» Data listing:
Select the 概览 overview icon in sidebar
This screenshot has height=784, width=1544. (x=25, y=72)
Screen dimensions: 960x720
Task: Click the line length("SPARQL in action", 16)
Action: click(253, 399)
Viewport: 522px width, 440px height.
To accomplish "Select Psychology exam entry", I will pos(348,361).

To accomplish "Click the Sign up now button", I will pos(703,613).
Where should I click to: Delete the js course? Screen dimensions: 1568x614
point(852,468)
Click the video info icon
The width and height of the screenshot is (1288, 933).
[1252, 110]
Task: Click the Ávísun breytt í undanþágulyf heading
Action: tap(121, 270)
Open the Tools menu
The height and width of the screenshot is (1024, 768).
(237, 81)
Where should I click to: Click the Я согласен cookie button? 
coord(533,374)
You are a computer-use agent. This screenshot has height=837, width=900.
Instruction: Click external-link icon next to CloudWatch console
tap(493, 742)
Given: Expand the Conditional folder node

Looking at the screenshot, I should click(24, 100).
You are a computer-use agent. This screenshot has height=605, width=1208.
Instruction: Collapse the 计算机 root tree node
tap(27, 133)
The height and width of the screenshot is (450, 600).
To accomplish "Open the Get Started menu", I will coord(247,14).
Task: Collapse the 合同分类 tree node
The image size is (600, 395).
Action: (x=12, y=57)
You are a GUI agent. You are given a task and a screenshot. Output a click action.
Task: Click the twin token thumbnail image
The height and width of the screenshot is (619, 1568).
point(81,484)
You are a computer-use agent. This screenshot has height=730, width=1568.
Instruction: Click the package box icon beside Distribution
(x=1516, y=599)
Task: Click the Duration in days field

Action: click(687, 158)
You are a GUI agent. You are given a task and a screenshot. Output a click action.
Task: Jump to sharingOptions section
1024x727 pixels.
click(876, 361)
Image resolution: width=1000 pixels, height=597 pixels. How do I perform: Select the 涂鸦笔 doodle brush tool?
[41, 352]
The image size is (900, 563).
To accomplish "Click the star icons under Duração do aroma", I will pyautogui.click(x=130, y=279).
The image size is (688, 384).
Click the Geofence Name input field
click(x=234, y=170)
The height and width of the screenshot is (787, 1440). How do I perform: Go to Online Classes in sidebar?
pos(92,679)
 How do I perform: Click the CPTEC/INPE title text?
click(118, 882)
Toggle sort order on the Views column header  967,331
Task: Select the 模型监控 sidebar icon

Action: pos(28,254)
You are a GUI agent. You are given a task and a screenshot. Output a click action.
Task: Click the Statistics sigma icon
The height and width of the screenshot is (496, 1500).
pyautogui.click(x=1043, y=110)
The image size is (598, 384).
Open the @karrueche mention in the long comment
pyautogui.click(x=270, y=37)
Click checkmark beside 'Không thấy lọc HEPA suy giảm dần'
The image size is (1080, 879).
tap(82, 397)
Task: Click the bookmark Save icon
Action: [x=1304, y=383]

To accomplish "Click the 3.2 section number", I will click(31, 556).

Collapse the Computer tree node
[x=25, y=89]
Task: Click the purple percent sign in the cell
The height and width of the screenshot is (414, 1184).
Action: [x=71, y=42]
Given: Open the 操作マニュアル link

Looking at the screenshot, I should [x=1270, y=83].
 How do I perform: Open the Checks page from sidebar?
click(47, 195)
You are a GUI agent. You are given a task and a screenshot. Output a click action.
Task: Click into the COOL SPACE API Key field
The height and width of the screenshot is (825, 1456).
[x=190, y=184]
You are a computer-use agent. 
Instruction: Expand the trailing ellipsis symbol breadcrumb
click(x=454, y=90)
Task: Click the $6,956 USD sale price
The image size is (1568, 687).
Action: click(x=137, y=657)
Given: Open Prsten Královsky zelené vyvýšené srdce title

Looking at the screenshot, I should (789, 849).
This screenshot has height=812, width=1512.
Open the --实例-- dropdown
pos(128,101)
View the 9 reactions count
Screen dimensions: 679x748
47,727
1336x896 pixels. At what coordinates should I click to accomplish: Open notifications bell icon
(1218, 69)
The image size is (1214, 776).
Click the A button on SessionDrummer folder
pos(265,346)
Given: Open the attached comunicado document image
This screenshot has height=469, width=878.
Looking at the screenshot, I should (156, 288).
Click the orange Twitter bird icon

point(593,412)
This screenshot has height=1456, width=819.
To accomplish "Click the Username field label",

» Task goal:
Put every line of the rows above into a JSON list of strings, one string per line, leaving out blank lines.

» Problem solution:
[
  "Select the 概览 overview icon in sidebar",
  "This screenshot has height=784, width=1544. (x=25, y=72)",
  "Screen dimensions: 960x720",
  "Task: Click the line length(\"SPARQL in action\", 16)",
  "Action: click(253, 399)",
  "Viewport: 522px width, 440px height.",
  "To accomplish \"Select Psychology exam entry\", I will pos(348,361).",
  "To accomplish \"Click the Sign up now button\", I will pos(703,613).",
  "Where should I click to: Delete the js course? Screen dimensions: 1568x614",
  "point(852,468)",
  "Click the video info icon",
  "The width and height of the screenshot is (1288, 933).",
  "[1252, 110]",
  "Task: Click the Ávísun breytt í undanþágulyf heading",
  "Action: tap(121, 270)",
  "Open the Tools menu",
  "The height and width of the screenshot is (1024, 768).",
  "(237, 81)",
  "Where should I click to: Click the Я согласен cookie button? ",
  "coord(533,374)",
  "You are a computer-use agent. This screenshot has height=837, width=900.",
  "Instruction: Click external-link icon next to CloudWatch console",
  "tap(493, 742)",
  "Given: Expand the Conditional folder node",
  "Looking at the screenshot, I should click(24, 100).",
  "You are a computer-use agent. This screenshot has height=605, width=1208.",
  "Instruction: Collapse the 计算机 root tree node",
  "tap(27, 133)",
  "The height and width of the screenshot is (450, 600).",
  "To accomplish \"Open the Get Started menu\", I will coord(247,14).",
  "Task: Collapse the 合同分类 tree node",
  "The image size is (600, 395).",
  "Action: (x=12, y=57)",
  "You are a GUI agent. You are given a task and a screenshot. Output a click action.",
  "Task: Click the twin token thumbnail image",
  "The height and width of the screenshot is (619, 1568).",
  "point(81,484)",
  "You are a computer-use agent. This screenshot has height=730, width=1568.",
  "Instruction: Click the package box icon beside Distribution",
  "(x=1516, y=599)",
  "Task: Click the Duration in days field",
  "Action: click(687, 158)",
  "You are a GUI agent. You are given a task and a screenshot. Output a click action.",
  "Task: Jump to sharingOptions section",
  "1024x727 pixels.",
  "click(876, 361)",
  "Image resolution: width=1000 pixels, height=597 pixels. How do I perform: Select the 涂鸦笔 doodle brush tool?",
  "[41, 352]",
  "The image size is (900, 563).",
  "To accomplish \"Click the star icons under Duração do aroma\", I will pyautogui.click(x=130, y=279).",
  "The image size is (688, 384).",
  "Click the Geofence Name input field",
  "click(x=234, y=170)",
  "The height and width of the screenshot is (787, 1440). How do I perform: Go to Online Classes in sidebar?",
  "pos(92,679)",
  " How do I perform: Click the CPTEC/INPE title text?",
  "click(118, 882)",
  "Toggle sort order on the Views column header  967,331",
  "Task: Select the 模型监控 sidebar icon",
  "Action: pos(28,254)",
  "You are a GUI agent. You are given a task and a screenshot. Output a click action.",
  "Task: Click the Statistics sigma icon",
  "The height and width of the screenshot is (496, 1500).",
  "pyautogui.click(x=1043, y=110)",
  "The image size is (598, 384).",
  "Open the @karrueche mention in the long comment",
  "pyautogui.click(x=270, y=37)",
  "Click checkmark beside 'Không thấy lọc HEPA suy giảm dần'",
  "The image size is (1080, 879).",
  "tap(82, 397)",
  "Task: Click the bookmark Save icon",
  "Action: [x=1304, y=383]",
  "To accomplish \"Click the 3.2 section number\", I will click(31, 556).",
  "Collapse the Computer tree node",
  "[x=25, y=89]",
  "Task: Click the purple percent sign in the cell",
  "The height and width of the screenshot is (414, 1184).",
  "Action: [x=71, y=42]",
  "Given: Open the 操作マニュアル link",
  "Looking at the screenshot, I should [x=1270, y=83].",
  " How do I perform: Open the Checks page from sidebar?",
  "click(47, 195)",
  "You are a GUI agent. You are given a task and a screenshot. Output a click action.",
  "Task: Click into the COOL SPACE API Key field",
  "The height and width of the screenshot is (825, 1456).",
  "[x=190, y=184]",
  "You are a computer-use agent. ",
  "Instruction: Expand the trailing ellipsis symbol breadcrumb",
  "click(x=454, y=90)",
  "Task: Click the $6,956 USD sale price",
  "The image size is (1568, 687).",
  "Action: click(x=137, y=657)",
  "Given: Open Prsten Královsky zelené vyvýšené srdce title",
  "Looking at the screenshot, I should (789, 849).",
  "This screenshot has height=812, width=1512.",
  "Open the --实例-- dropdown",
  "pos(128,101)",
  "View the 9 reactions count",
  "Screen dimensions: 679x748",
  "47,727",
  "1336x896 pixels. At what coordinates should I click to accomplish: Open notifications bell icon",
  "(1218, 69)",
  "The image size is (1214, 776).",
  "Click the A button on SessionDrummer folder",
  "pos(265,346)",
  "Given: Open the attached comunicado document image",
  "This screenshot has height=469, width=878.",
  "Looking at the screenshot, I should (156, 288).",
  "Click the orange Twitter bird icon",
  "point(593,412)",
  "This screenshot has height=1456, width=819.",
  "To accomplish \"Click the Username field label\","
]